> Exercise materials:
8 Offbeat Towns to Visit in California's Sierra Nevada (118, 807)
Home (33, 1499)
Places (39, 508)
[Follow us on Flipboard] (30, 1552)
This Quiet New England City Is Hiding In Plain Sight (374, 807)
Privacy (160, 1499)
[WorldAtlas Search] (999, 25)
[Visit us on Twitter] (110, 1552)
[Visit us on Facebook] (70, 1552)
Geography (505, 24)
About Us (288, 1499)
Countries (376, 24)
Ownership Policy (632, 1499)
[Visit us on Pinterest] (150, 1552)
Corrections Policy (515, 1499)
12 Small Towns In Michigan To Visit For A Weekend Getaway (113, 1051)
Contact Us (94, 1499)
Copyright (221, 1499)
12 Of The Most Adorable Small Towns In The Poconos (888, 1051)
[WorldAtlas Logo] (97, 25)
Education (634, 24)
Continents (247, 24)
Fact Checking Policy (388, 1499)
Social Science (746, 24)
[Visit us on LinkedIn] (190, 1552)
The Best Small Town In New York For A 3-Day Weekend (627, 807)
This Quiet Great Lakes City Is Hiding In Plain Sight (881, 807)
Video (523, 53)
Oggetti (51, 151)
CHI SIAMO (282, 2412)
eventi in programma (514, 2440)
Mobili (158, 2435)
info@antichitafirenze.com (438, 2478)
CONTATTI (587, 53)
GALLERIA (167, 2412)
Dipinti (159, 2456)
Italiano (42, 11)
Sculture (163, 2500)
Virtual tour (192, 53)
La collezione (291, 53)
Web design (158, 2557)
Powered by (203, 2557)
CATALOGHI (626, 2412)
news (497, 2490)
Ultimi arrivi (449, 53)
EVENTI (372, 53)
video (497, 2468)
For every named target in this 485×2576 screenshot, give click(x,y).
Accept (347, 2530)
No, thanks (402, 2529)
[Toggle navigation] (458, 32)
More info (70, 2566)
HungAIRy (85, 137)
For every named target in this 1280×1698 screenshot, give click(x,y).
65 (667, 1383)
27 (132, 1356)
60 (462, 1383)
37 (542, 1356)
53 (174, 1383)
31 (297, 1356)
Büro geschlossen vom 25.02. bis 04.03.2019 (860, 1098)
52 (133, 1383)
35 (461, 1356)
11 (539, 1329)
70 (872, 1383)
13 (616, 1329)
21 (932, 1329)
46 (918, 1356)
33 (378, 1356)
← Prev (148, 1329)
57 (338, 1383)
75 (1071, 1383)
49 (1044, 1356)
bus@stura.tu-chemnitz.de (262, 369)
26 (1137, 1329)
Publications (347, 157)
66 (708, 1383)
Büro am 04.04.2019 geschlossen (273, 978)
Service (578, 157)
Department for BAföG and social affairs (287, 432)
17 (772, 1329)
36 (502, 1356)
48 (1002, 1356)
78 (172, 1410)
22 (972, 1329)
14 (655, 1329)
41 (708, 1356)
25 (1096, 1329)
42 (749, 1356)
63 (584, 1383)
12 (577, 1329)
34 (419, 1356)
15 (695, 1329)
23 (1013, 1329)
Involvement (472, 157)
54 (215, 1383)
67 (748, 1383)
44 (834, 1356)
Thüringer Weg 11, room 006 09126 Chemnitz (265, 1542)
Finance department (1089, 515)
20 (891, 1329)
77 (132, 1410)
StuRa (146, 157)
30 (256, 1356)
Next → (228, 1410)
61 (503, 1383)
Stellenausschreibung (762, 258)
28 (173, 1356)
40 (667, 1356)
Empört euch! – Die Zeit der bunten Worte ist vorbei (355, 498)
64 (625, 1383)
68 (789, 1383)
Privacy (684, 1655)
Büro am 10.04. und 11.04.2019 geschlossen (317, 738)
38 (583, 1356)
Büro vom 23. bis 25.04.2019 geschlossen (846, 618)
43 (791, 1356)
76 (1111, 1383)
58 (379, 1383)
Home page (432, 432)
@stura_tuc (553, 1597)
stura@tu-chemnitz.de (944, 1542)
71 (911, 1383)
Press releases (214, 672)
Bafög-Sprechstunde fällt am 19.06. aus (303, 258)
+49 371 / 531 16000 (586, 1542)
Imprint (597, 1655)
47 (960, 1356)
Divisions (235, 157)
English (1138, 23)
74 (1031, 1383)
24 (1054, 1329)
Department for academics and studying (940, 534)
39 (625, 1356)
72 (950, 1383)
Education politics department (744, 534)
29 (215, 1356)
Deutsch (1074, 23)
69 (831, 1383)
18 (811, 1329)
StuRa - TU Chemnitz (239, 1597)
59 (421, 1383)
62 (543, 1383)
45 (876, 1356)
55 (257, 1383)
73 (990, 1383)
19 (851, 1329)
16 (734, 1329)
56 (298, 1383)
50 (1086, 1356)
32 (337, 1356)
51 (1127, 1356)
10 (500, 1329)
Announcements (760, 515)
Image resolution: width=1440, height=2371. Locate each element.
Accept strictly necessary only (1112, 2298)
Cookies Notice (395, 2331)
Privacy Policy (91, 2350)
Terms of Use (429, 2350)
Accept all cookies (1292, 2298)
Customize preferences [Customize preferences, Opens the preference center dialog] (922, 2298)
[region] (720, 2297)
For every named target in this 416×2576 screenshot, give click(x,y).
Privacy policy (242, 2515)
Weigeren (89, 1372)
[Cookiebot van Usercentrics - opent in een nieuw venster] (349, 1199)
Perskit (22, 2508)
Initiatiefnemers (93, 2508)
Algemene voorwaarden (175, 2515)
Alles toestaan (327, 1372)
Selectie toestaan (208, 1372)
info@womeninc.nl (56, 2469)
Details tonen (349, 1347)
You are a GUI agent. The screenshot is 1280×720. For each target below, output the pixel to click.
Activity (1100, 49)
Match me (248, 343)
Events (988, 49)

> Written problem:
Could you retype all of the items above verbatim, line for line, keeping every character as it appears?

> Finished exercise:
8 Offbeat Towns to Visit in California's Sierra Nevada (118, 807)
Home (33, 1499)
Places (39, 508)
[Follow us on Flipboard] (30, 1552)
This Quiet New England City Is Hiding In Plain Sight (374, 807)
Privacy (160, 1499)
[WorldAtlas Search] (999, 25)
[Visit us on Twitter] (110, 1552)
[Visit us on Facebook] (70, 1552)
Geography (505, 24)
About Us (288, 1499)
Countries (376, 24)
Ownership Policy (632, 1499)
[Visit us on Pinterest] (150, 1552)
Corrections Policy (515, 1499)
12 Small Towns In Michigan To Visit For A Weekend Getaway (113, 1051)
Contact Us (94, 1499)
Copyright (221, 1499)
12 Of The Most Adorable Small Towns In The Poconos (888, 1051)
[WorldAtlas Logo] (97, 25)
Education (634, 24)
Continents (247, 24)
Fact Checking Policy (388, 1499)
Social Science (746, 24)
[Visit us on LinkedIn] (190, 1552)
The Best Small Town In New York For A 3-Day Weekend (627, 807)
This Quiet Great Lakes City Is Hiding In Plain Sight (881, 807)
Video (523, 53)
Oggetti (51, 151)
CHI SIAMO (282, 2412)
eventi in programma (514, 2440)
Mobili (158, 2435)
info@antichitafirenze.com (438, 2478)
CONTATTI (587, 53)
GALLERIA (167, 2412)
Dipinti (159, 2456)
Italiano (42, 11)
Sculture (163, 2500)
Virtual tour (192, 53)
La collezione (291, 53)
Web design (158, 2557)
Powered by (203, 2557)
CATALOGHI (626, 2412)
news (497, 2490)
Ultimi arrivi (449, 53)
EVENTI (372, 53)
video (497, 2468)
For every named target in this 485×2576 screenshot, give click(x,y).
Accept (347, 2530)
No, thanks (402, 2529)
[Toggle navigation] (458, 32)
More info (70, 2566)
HungAIRy (85, 137)
For every named target in this 1280×1698 screenshot, give click(x,y).
65 (667, 1383)
27 (132, 1356)
60 (462, 1383)
37 (542, 1356)
53 (174, 1383)
31 (297, 1356)
Büro geschlossen vom 25.02. bis 04.03.2019 (860, 1098)
52 (133, 1383)
35 (461, 1356)
11 (539, 1329)
70 (872, 1383)
13 (616, 1329)
21 (932, 1329)
46 (918, 1356)
33 (378, 1356)
← Prev (148, 1329)
57 (338, 1383)
75 (1071, 1383)
49 (1044, 1356)
bus@stura.tu-chemnitz.de (262, 369)
26 (1137, 1329)
Publications (347, 157)
66 (708, 1383)
Büro am 04.04.2019 geschlossen (273, 978)
Service (578, 157)
Department for BAföG and social affairs (287, 432)
17 (772, 1329)
36 (502, 1356)
48 (1002, 1356)
78 (172, 1410)
22 (972, 1329)
14 (655, 1329)
41 (708, 1356)
25 (1096, 1329)
42 (749, 1356)
63 (584, 1383)
12 (577, 1329)
34 (419, 1356)
15 (695, 1329)
23 (1013, 1329)
Involvement (472, 157)
54 (215, 1383)
67 (748, 1383)
44 (834, 1356)
Thüringer Weg 11, room 006 09126 Chemnitz (265, 1542)
Finance department (1089, 515)
20 (891, 1329)
77 (132, 1410)
StuRa (146, 157)
30 (256, 1356)
Next → (228, 1410)
61 (503, 1383)
Stellenausschreibung (762, 258)
28 (173, 1356)
40 (667, 1356)
Empört euch! – Die Zeit der bunten Worte ist vorbei (355, 498)
64 (625, 1383)
68 (789, 1383)
Privacy (684, 1655)
Büro am 10.04. und 11.04.2019 geschlossen (317, 738)
38 (583, 1356)
Büro vom 23. bis 25.04.2019 geschlossen (846, 618)
43 (791, 1356)
76 (1111, 1383)
58 (379, 1383)
Home page (432, 432)
@stura_tuc (553, 1597)
stura@tu-chemnitz.de (944, 1542)
71 (911, 1383)
Press releases (214, 672)
Bafög-Sprechstunde fällt am 19.06. aus (303, 258)
+49 371 / 531 16000 (586, 1542)
Imprint (597, 1655)
47 (960, 1356)
Divisions (235, 157)
English (1138, 23)
74 (1031, 1383)
24 (1054, 1329)
Department for academics and studying (940, 534)
39 (625, 1356)
72 (950, 1383)
Education politics department (744, 534)
29 (215, 1356)
Deutsch (1074, 23)
69 (831, 1383)
18 (811, 1329)
StuRa - TU Chemnitz (239, 1597)
59 (421, 1383)
62 (543, 1383)
45 (876, 1356)
55 (257, 1383)
73 (990, 1383)
19 (851, 1329)
16 (734, 1329)
56 (298, 1383)
50 (1086, 1356)
32 (337, 1356)
51 (1127, 1356)
10 (500, 1329)
Announcements (760, 515)
Image resolution: width=1440, height=2371. Locate each element.
Accept strictly necessary only (1112, 2298)
Cookies Notice (395, 2331)
Privacy Policy (91, 2350)
Terms of Use (429, 2350)
Accept all cookies (1292, 2298)
Customize preferences [Customize preferences, Opens the preference center dialog] (922, 2298)
[region] (720, 2297)
For every named target in this 416×2576 screenshot, give click(x,y).
Privacy policy (242, 2515)
Weigeren (89, 1372)
[Cookiebot van Usercentrics - opent in een nieuw venster] (349, 1199)
Perskit (22, 2508)
Initiatiefnemers (93, 2508)
Algemene voorwaarden (175, 2515)
Alles toestaan (327, 1372)
Selectie toestaan (208, 1372)
info@womeninc.nl (56, 2469)
Details tonen (349, 1347)
You are a GUI agent. The screenshot is 1280×720. For each target below, output the pixel to click.
Activity (1100, 49)
Match me (248, 343)
Events (988, 49)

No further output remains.